An Incomplete Revenge by Jacqueline Winspear
“1931. Maisie Dobbs’ new case takes her investigation into the pastoral beauty of the Kent Weald where acts of arson, theft and vandelism around the village of Heronsdene have gone suspiciously unreported for more than a decade. With the country in the grip of economic malaise, Maisie is relieved to accept an assignment from an old friend who wants her to uncover the truth behind these crimes, before he can buy part of the magnificent Sandermere estate at the heart of the village.
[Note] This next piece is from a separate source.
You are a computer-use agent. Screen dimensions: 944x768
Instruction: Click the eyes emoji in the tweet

It’s hop-picking time and Londoners, including Maisie’s assistant Billy Beale, wanting to escape the Smoke for the summer, set up camp in nearby fields. Gypsies, too, have arrived to work the land. Maisie discovers the villagers are bitterly prejudiced against outsiders and, even more troubling, seem possessed by the legacy of a war-time Zepplin raid.
She has less than a month to find out why no one has been brought to justice and why secrecy shrouds the village. She must draw on all of her finely honed skills of detection to solve one of her most intriguing cases.”
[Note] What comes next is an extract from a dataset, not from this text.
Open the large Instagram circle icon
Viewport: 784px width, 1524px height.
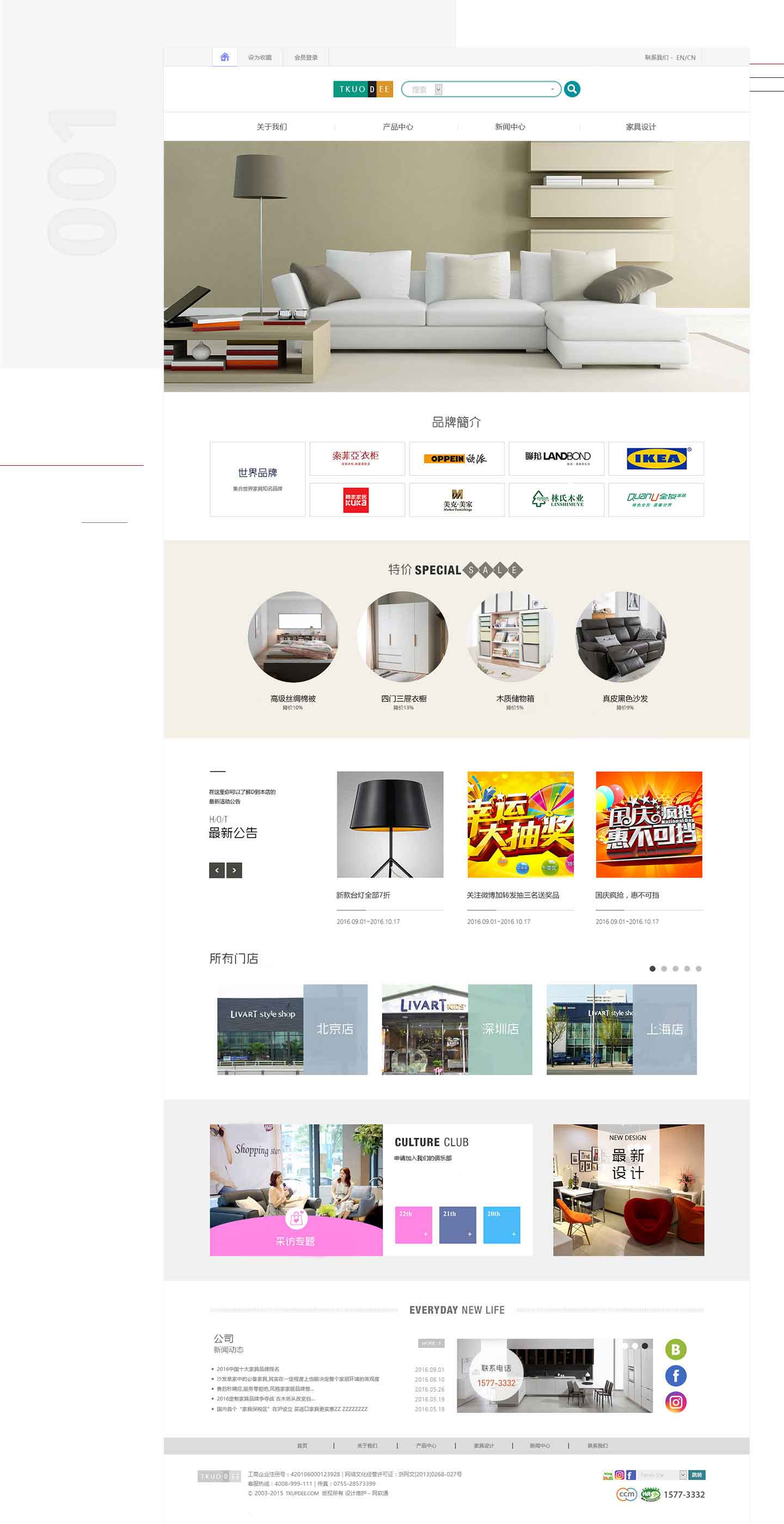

It’s lovely to find this on the shelves before I’d thought to check if it was in stock at my branch. I’m intrigued that the cover style is quite different from Jacqueline Winspear’s last book. Does it signal a change in direction or just a change in marketing strategy I wonder?
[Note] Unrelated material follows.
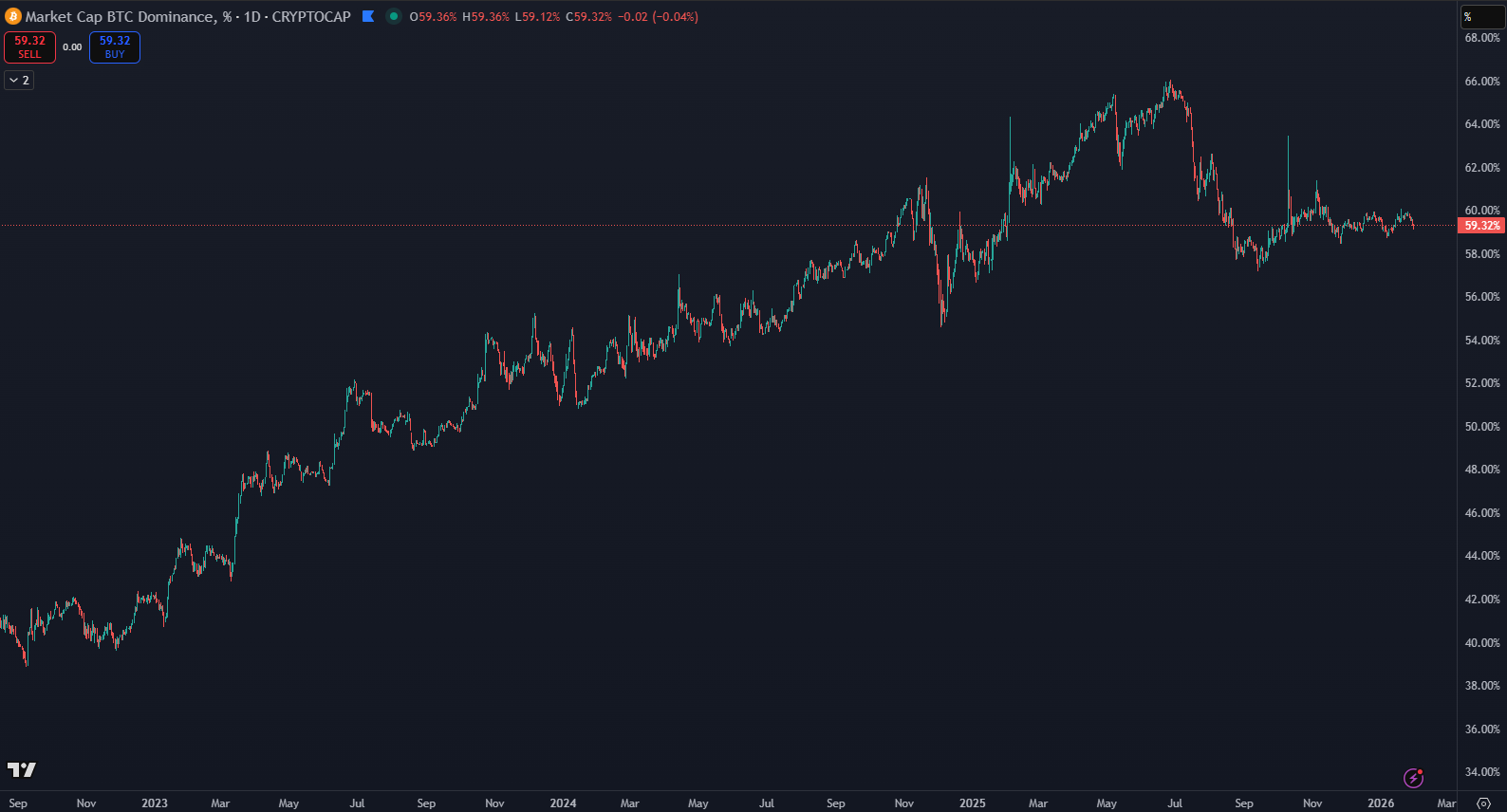Image resolution: width=1507 pixels, height=812 pixels.
Task: Open the TradingView logo at bottom left
Action: [22, 769]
The Secret Life of Aphra Behn by Janet Todd
“Aphra Behn (1640-1689), poet, playwright, novelist, traveller and spy, was the first woman to earn her living as a writer. This biography uses recently-discovered documents in England and the Netherlands to unmask this elusive author whose works include “The Rover”, “The Fair Jilt”, “Love Letters Between a Nobleman and his Sister”, and “The Forc’d Marriage”. Returning to England after the Great Fire from Antwerp, where she is believed to have spied for Charles II, Behn became a witty and versatile contemporary of Dryden, Rochester and Wycherley. As well as recounting Behn’s story and analysing her works, Janet Todd illuminates the political and social background of the period: the court intrigue, the theatre and its protagonists, and London life before and after the Restoration. Behn was also involved with the Popish Plot and the Monmouth Rebellion, the Stuart kings, Nell Gwyn, the Duchess of Mazarine and many others.”
Doesn’t that sound amazing?! I acquired a lovely green Virago Modern Classics edition of Love-Letters Between a Nobleman and His Sister last year and I wanted to learn a little more about its author and her times before I started reading. This is a fairly hefty tome but it looks very readable.

UFO in Her Eyes by Xiaolu Guo
“Silver Hill Village, 2012. On the twentieth day of the seventh moon Kwok Yun is making her way across the rice fields on her Flying Pigeon bicycle. Her world is upturned when she sights a UFThing – a spinning plate in the sky – and helps the Westerner in distress whom she discovers in the shadow of the alien craft. It’s not long before the village is crawling with men from the National Security and Intelligence Agency armed with pointed questions. And when the Westerner that Kwok Yun saved repays her kindness with a large dollar cheque she becomes a local celebrity, albeit under constant surveillance. As UFO Hotels spring up, and the local villagers go out of business, Xiaolu Guo’s startling parable of change imagines an uneasy future for rural China and its relations not only with Beijing but the wider world beyond. “
I have yet to read A Concise Chinese-English Dictionary for Lovers, and I’ve read mixed reports, but I spotted this on the new book shelf and it seemed worth a try.

What did you find in the library this week?